Malcolm Davis Architecture
Malcolm Davis Architecture (MDA) designed this sustainable residence in Northern California. Inspired by the surrounding landscape and embodying a casual, indoor-outdoor California lifestyle, the residence, resembles a modern-day ranch house. With its zen-like presence and modern architectural style, it is set amongst sweeping redwood and oak trees.
CONTEMPORARY
While distinctly modern in style, the house pulled forms and materials from 80 years of contemporary Northern California architecture. Harkening back to the property’s history as a walnut grove, MDA worked with Ground Studio Landscape Architecture to retain the existing redwood and oak trees, as well as to cultivate an olive grove at the lower half of the site.

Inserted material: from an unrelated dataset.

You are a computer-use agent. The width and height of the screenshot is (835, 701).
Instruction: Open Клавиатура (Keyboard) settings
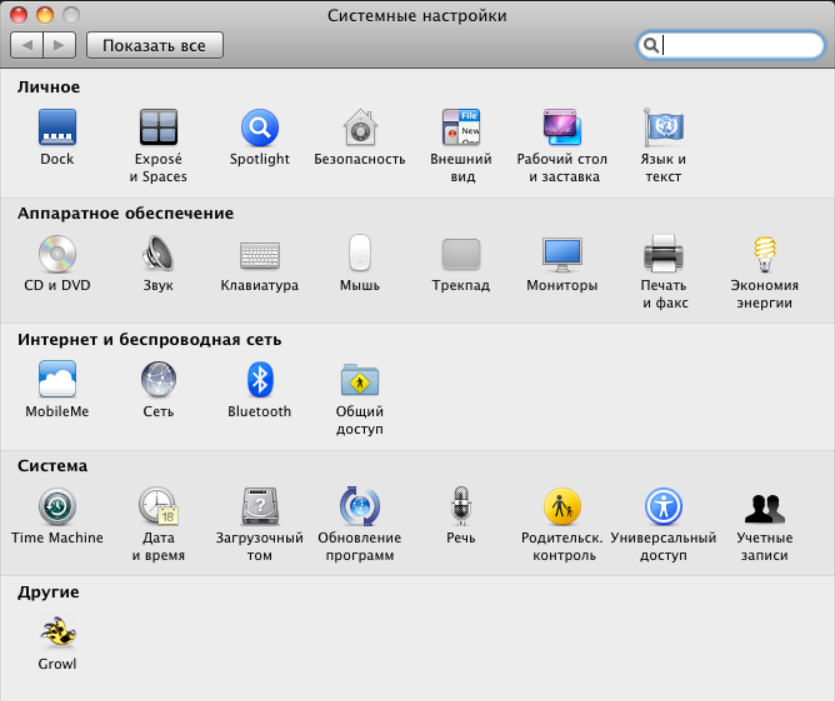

The olive grove and lack of a perimeter fence made the property and neighbouring parcels feel more expansive as they “borrow” a sense of spaciousness from one another. Dismantling
Instead of demolishing the original residence, the design team and homeowners opted to carefully dismantle it, in order to salvage lumber and other materials, some of which were used into the final design. MDA incorporated time-proven passive solar concepts to maximum effect, including southern exposures, thermal mass, cross-ventilation for natural cooling and calibrated solar shading along the generous southern overhangs. Other sustainable features included grey water harvesting, whereby the bathing and laundry water were stored and repurposed to flush toilets and irrigate the landscape, as well as photovoltaic panels that produce electricity and solar thermal panels that preheat the domestic and pool water. Another important design move was to preserve a hundred-year-old, above ground concrete cistern, a remnant of the site’s agrarian history.
The modern ranch house that was created, is invisible from the street, providing the owners with a sheltered refuge, more befitting of the country than a suburban lot. The house, encompassed by nature, feels a world away from neighbouring Silicon Valley.